Five years have passed between 2006’s The Open Door and the new eponymous Evanescence album, which dropped two weeks ago.

The latest offering is following a monster release. More than six million copies of The Open Door were sold.

“I can’t worry about the amount of albums that sell,” says Lee, while calling from Toronto. “The numbers for The Open Door are extraordinary, but I think we really [just] came up with some songs that connected with the audience.”

The Open Door's "Call Me When You’re Sober," inspired by Lee's relationship with ex-boyfriend Shaun Morgan (of Seether); "Lithium" and "Sweet Sacrifice" each charted. The dark, haunting piano and guitar-driven songs straddle the line between goth and pop-rock.

"Don’t say goth!” says Lee with a laugh. “I don’t want to be tossed in that bin. I can do without being pigeonholed. I just want to make music.”

Lee, 29, is back doing just that with her latest album and the band hasn’t strayed far from its familiar formula. The new songs are primarily earnest, angst-ridden and melancholy.

Evanescence, which will perform Sunday, Oct. 30, at the House of Blues (7pm; Rival Sons open), has
no problem alternating between delivering muscular and delicate material.

“I like to make it interesting for myself,” says Lee.

“I don’t like doing the same thing over and over again. Making this album was a great experience since I feel the band has never been so connected.

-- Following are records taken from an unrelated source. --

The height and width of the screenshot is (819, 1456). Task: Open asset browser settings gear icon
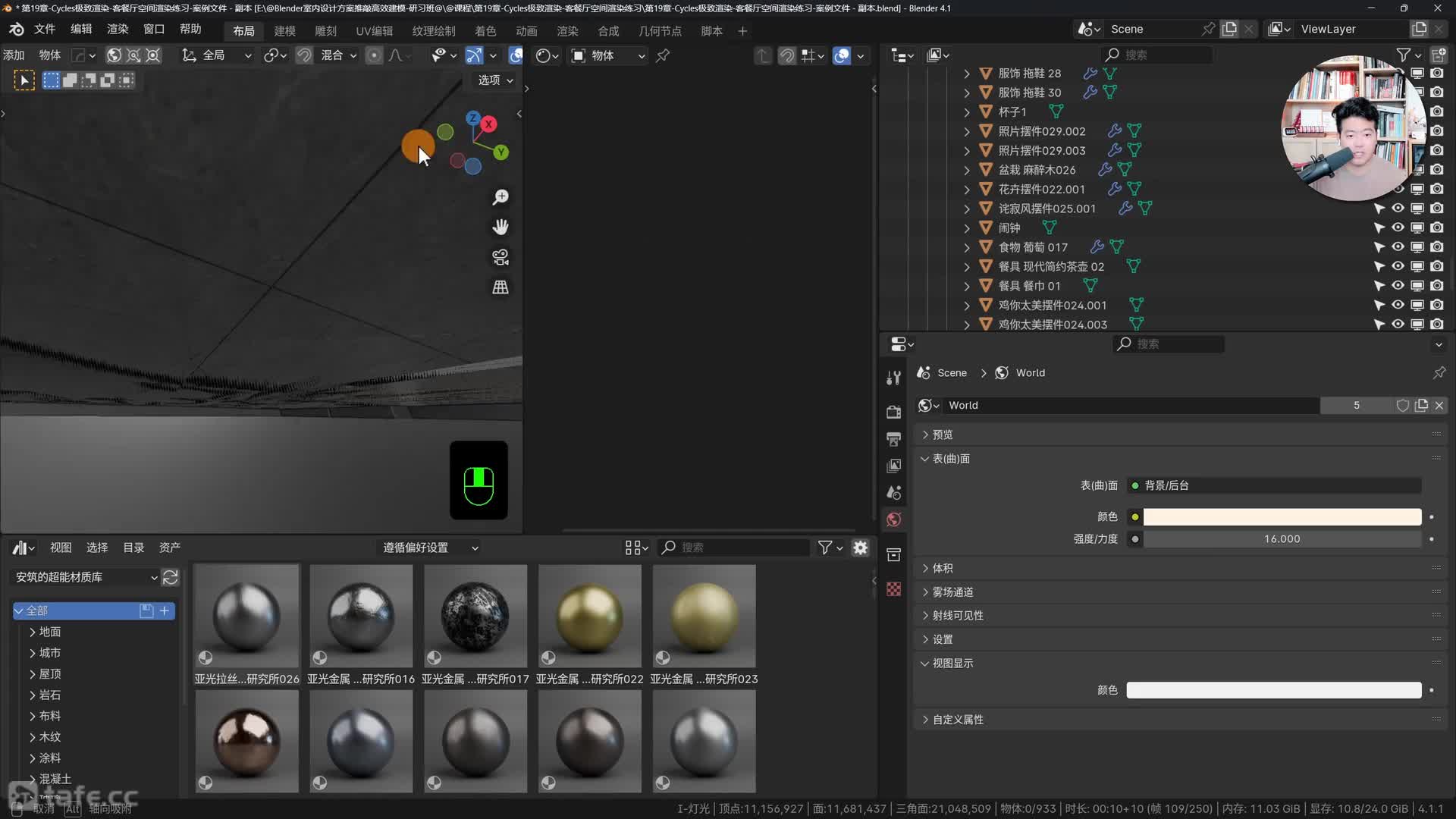[x=860, y=548]
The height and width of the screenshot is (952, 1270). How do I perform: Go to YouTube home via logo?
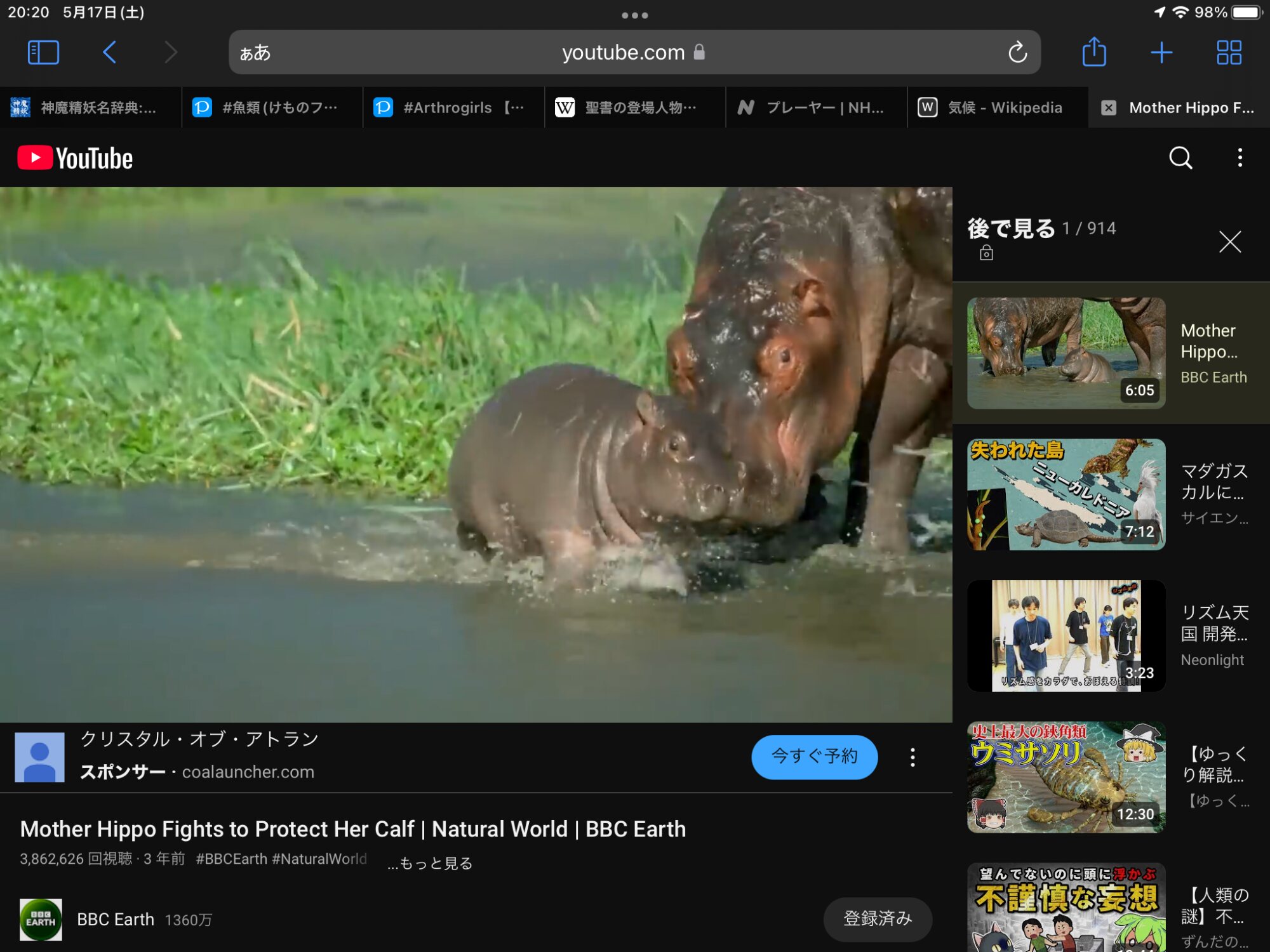coord(75,157)
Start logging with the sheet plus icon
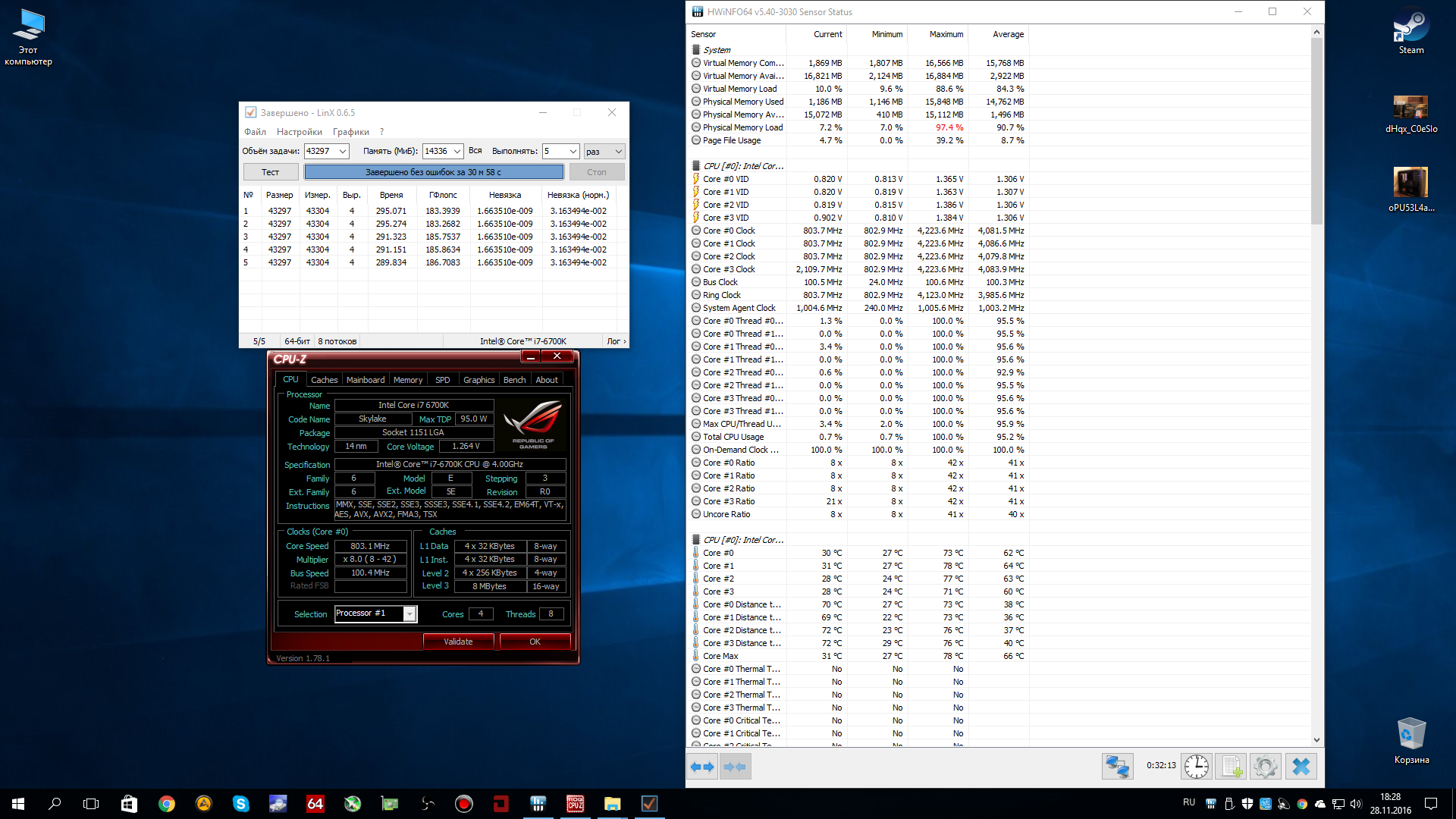 click(x=1231, y=767)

We just followed our gut with this album. I’m a big fan of having no maps when you start work on an album, but we really went at this from scratch and just did what felt right. I wanted to make this album as a band and we did that. We bounced off ideas and it led to one song after another.”

Expect Lee and her band, which includes guitarists Terry Balsamo and Troy McLawhorn, bassist Tim McCord and drummer Will Hunt, to showcase most of the self-titled album in Atlantic City.

But the band will also dig deep into its five-album canon.

Lee may go far back like she and the band did last year when they rendered a live version of "Understanding," a song written when she was in her mid-teens.

“There are songs we have recorded that I wrote when I was just 14,” says Lee. “I was so bitter and full of angst back then. It’s not so easy to go back there that much but we’ve done it. But I’m almost 30 now. I’m a different person. I’ll go back to the old stuff sometimes, but we have so many new songs. You can count on us playing songs from the [last] three albums. I’ll try to balance it all out. At this stage in my life and career, balance sounds like a good thing.”

Lee doesn’t believe that she has hit her prime yet.